Jesse and Kimberly recently graduated

from college and are starting a family.
Currently, they are just making ends
meet with their $45,000 salary. They
want to contribute the maximum amount
(currently $2,000) to fully fund an
Educational Savings Account when their
baby is born. How much additional money
will they need to budget every month and
what are some things they can do to their
budget to find the money?

To determine how much additional money Jesse and Kimberly will need to budget every month, we first need to calculate the total amount they will need to fully fund their Educational Savings Account.

Given that they want to contribute the maximum amount of $2,000, we need to consider how many months they have until their baby is born. Let's assume they have 9 months left until the baby arrives.

Total amount needed = Maximum contribution per month × Number of months
Total amount needed = $2,000 × 9 = $18,000

So, Jesse and Kimberly will need an additional $18,000 to fully fund their Educational Savings Account before their baby is born.

To find the money within their budget, here are some steps they can take:

1. Evaluate their current expenses: They should assess their current spending habits and identify areas where they can make cuts or reduce costs. This could include scrutinizing monthly bills, subscriptions, dining out, entertainment expenses, etc. Creating a detailed budget and tracking their expenses will help them identify specific areas for potential savings.

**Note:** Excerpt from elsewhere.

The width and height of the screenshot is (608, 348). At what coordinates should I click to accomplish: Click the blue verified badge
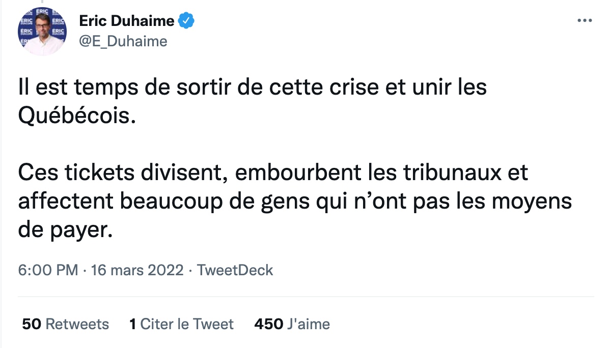click(186, 21)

2. Reduce discretionary spending: They could limit their discretionary spending on non-essential items. This might mean finding alternative, cost-effective forms of entertainment, shopping smarter, or prioritizing their purchases.

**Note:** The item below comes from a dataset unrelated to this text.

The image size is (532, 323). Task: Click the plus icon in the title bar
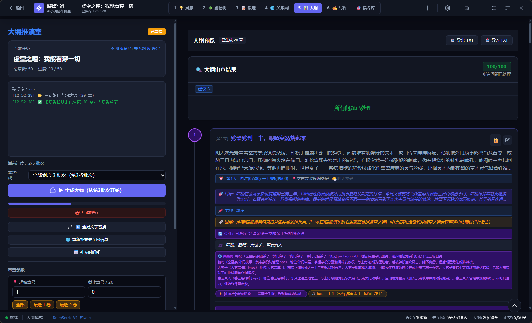[427, 8]
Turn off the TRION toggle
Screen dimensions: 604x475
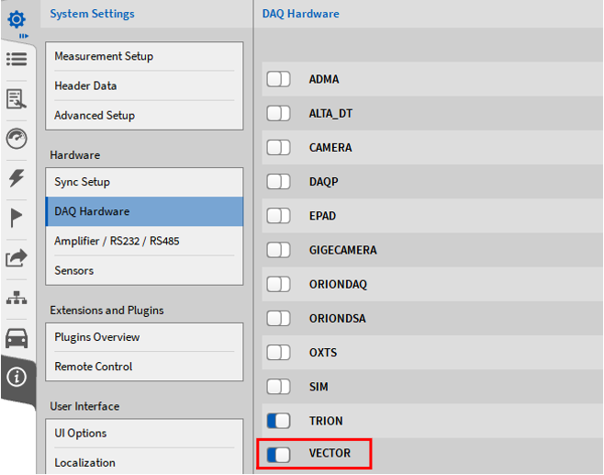278,421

3. Minimize eating out: By reducing the number of times they dine out or eat takeout, Jesse and Kimberly can save a significant amount of money each month. Planning meals in advance and cooking at home can lead to substantial savings.

4. Look for cheaper alternatives: They can search for lower-cost alternatives for services they currently use. For example, they could switch to a cheaper cell phone plan, find more affordable insurance options, or negotiate better deals on their bills.

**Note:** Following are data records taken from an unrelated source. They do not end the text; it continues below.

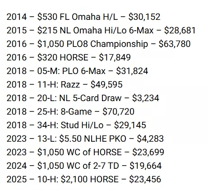Click the $1,050 PLO8 Championship line
This screenshot has width=208, height=190.
[x=98, y=44]
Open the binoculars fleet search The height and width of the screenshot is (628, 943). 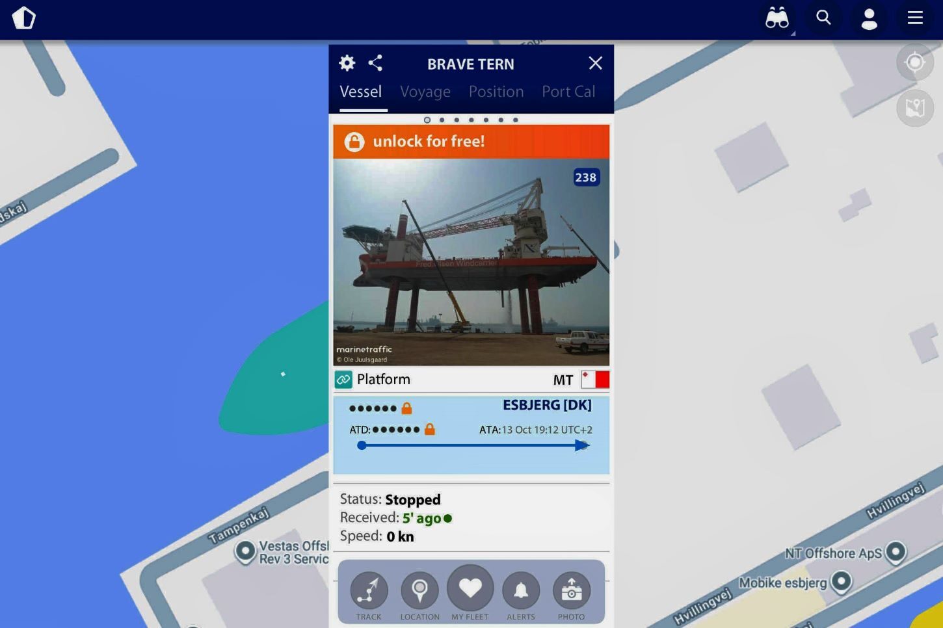[777, 18]
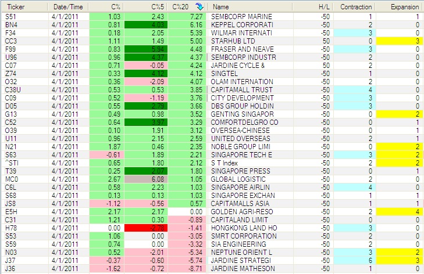Click the ^STI ticker cell
The width and height of the screenshot is (424, 274).
point(12,163)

5. Explore second sources of income: Jesse and Kimberly can consider part-time jobs, freelance work, or other side gigs to supplement their current income. This can help them generate additional cash flow specifically for the Educational Savings Account.

6. Automate savings: They should automate their savings by setting up an automatic contribution to the Educational Savings Account each month. By doing this, they can ensure the money is allocated without the temptation to spend it elsewhere.

By implementing these strategies and potentially others that are suitable to their specific circumstances, Jesse and Kimberly can allocate the necessary additional funds and achieve their goal of fully funding an Educational Savings Account for their baby's future education.